---
title: Retrieval Model
permalink: /docs/retrieval-model/
excerpt: "RetrievalModel for Retrieval tasks."
last_modified_at: 2022/02/25 17:17:17
toc: true
---


## `RetrievalModel`

The `RetrievalModel` class is used for Retrieval tasks.


The following parameters can be used to initialize a `RetrievalModel`. Note that it may not be necessary to specify all of them.:
- `model_type` should be a supported model type for `RetrievalModel`. (Currently, only `dpr` is supported)
- `model_name` specifies the exact architecture and trained weights to use for the full model. This may be a Hugging Face Transformers compatible pre-trained model, a community model, or the path to a directory containing model files.

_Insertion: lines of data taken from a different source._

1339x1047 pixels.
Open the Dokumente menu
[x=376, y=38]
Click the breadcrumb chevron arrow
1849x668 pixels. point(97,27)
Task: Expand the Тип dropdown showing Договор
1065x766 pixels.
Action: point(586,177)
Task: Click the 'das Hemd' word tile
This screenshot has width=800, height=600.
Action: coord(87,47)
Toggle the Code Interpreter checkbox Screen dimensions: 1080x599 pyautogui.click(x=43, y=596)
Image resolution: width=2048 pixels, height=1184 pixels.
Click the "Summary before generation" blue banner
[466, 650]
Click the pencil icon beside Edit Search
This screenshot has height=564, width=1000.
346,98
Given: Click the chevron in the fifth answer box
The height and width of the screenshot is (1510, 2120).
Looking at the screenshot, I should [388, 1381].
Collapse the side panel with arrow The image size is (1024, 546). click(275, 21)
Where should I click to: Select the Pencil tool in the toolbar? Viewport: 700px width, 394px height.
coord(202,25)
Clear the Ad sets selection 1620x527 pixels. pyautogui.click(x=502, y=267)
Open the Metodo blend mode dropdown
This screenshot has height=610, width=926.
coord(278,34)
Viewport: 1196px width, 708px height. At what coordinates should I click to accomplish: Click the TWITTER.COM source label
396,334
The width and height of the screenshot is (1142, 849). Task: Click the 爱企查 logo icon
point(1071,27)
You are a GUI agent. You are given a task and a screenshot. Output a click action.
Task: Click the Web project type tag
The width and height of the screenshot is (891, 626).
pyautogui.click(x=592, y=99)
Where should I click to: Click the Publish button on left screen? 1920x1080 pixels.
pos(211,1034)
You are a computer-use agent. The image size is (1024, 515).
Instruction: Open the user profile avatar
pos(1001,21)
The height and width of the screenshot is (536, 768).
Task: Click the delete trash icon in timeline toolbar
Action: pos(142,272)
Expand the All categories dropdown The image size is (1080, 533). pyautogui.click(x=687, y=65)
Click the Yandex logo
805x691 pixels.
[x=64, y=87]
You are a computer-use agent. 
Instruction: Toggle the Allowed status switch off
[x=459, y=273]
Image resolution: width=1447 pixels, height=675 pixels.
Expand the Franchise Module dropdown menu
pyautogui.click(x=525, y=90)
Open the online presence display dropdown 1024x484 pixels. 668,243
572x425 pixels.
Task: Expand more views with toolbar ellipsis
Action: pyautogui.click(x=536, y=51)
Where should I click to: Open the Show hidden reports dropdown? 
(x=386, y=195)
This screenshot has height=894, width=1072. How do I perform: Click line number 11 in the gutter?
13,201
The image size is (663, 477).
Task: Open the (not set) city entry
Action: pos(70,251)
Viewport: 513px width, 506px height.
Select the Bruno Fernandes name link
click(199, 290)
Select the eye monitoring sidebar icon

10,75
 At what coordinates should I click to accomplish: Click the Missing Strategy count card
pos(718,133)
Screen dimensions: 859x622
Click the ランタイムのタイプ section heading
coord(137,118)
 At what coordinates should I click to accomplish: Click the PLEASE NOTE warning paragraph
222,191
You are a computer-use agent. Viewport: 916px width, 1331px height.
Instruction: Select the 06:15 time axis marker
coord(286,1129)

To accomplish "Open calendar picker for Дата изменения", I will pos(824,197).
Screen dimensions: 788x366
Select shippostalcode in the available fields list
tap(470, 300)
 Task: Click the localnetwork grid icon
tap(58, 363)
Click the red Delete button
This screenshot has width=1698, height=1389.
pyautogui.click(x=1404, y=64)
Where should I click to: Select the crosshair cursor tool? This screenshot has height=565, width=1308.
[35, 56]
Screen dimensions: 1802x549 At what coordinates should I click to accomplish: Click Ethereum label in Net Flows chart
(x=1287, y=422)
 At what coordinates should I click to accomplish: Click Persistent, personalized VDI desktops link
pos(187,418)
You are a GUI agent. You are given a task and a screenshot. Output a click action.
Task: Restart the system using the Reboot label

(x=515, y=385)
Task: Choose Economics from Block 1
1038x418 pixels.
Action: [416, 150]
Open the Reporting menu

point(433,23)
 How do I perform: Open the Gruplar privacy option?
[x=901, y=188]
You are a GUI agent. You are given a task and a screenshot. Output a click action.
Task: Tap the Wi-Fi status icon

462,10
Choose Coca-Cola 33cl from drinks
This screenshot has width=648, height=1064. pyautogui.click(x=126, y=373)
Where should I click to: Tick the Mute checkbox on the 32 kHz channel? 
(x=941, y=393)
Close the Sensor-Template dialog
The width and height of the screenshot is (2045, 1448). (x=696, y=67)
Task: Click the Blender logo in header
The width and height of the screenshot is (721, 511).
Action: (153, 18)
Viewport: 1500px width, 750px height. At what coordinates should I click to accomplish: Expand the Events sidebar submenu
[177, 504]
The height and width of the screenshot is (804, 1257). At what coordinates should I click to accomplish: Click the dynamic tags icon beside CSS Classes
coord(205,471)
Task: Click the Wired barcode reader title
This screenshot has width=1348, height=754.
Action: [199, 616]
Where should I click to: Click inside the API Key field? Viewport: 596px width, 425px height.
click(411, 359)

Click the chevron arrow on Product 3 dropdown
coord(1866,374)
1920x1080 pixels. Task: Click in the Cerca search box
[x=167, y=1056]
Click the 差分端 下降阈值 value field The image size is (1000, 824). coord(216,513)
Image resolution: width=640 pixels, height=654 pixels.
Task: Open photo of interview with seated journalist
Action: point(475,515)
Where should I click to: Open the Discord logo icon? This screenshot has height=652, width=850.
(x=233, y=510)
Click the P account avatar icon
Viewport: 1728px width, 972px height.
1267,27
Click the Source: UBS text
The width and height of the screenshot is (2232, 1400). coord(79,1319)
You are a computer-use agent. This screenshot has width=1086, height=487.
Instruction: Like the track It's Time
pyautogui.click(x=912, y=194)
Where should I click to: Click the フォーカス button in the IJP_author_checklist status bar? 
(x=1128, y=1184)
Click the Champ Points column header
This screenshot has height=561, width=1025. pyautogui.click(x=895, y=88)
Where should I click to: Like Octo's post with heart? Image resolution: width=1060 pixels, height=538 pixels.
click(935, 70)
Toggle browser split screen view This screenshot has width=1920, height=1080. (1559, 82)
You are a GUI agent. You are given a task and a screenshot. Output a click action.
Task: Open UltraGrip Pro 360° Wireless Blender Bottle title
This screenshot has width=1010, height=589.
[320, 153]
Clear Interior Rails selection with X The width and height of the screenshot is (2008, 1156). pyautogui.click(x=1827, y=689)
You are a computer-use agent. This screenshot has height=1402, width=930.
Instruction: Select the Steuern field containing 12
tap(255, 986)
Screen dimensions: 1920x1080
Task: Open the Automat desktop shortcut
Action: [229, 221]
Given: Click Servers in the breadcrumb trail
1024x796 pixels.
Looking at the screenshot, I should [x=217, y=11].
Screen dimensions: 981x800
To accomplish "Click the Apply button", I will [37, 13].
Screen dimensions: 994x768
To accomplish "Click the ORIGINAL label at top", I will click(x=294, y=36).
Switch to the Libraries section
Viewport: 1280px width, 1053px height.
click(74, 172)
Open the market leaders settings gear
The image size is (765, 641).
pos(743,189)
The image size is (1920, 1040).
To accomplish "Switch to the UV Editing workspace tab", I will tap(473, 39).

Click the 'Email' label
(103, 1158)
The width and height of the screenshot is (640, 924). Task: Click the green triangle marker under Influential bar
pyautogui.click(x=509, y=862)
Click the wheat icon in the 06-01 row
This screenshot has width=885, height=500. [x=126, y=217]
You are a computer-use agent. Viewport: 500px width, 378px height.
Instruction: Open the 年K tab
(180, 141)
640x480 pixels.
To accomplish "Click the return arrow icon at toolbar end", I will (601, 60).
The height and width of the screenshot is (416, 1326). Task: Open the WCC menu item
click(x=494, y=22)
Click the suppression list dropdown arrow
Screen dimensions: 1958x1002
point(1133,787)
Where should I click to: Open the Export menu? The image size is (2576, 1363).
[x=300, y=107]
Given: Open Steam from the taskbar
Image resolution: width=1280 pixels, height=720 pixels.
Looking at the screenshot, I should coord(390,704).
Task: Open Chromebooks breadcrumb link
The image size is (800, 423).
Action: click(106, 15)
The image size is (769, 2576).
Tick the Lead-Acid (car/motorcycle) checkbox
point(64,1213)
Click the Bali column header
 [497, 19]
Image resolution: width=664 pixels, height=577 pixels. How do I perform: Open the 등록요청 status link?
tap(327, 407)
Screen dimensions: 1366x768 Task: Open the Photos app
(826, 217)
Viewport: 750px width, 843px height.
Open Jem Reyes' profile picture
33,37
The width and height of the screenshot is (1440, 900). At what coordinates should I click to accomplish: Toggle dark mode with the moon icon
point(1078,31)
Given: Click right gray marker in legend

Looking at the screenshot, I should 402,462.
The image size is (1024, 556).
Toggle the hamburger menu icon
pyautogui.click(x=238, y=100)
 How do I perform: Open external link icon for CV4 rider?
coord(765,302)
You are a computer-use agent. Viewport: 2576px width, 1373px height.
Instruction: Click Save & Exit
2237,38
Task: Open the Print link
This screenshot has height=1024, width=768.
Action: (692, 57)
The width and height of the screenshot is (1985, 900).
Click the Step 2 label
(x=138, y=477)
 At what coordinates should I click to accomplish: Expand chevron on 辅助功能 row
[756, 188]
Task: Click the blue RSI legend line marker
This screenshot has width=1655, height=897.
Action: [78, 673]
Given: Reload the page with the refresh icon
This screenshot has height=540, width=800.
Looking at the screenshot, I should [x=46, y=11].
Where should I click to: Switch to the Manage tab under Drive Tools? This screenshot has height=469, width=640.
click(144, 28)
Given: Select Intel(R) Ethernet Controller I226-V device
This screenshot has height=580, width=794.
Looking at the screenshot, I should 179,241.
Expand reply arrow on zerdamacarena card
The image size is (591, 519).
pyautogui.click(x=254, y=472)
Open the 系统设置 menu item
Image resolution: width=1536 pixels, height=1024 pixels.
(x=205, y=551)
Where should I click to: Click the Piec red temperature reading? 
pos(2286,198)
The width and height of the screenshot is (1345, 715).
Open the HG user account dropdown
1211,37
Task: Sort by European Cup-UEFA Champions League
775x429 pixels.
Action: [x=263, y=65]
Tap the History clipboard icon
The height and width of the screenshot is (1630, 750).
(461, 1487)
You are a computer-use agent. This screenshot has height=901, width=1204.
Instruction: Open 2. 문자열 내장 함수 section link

    **Note:** The context encoder and query encoder must be specified explicitly when initializing a pretrained DPR model from HuggingFace. `model_name` can be `None` in this case. <br/><br/>
    Setting `model_name` is useful when you want to load a `RetrievalModel` that was saved with Simple Transformers. In this case, you do not need to specify the context/query parameters.
    {: .notice--info}

    **Note:** For a list of community models, see [here](https://huggingface.co/models).
    {: .notice--info}

- `context_encoder_name` specifies the exact architecture and trained weights to use for the context encoder model. This may be a Hugging Face Transformers compatible pre-trained model, a community model, or the path to a directory containing model files.
- `query_encoder_name` specifies the exact architecture and trained weights to use for the query encoder model. This may be a Hugging Face Transformers compatible pre-trained model, a community model, or the path to a directory containing model files.
- `context_encoder_tokenizer` specifies the tokenizer to use for the context encoder. This may be a Hugging Face Transformers compatible pre-trained tokenizer, a community tokenizer, or the path to a directory containing tokenizer files.
- `query_encoder_tokenizer` specifies the tokenizer to use for the query encoder. This may be a Hugging Face Transformers compatible pre-trained tokenizer, a community tokenizer, or the path to a directory containing tokenizer files.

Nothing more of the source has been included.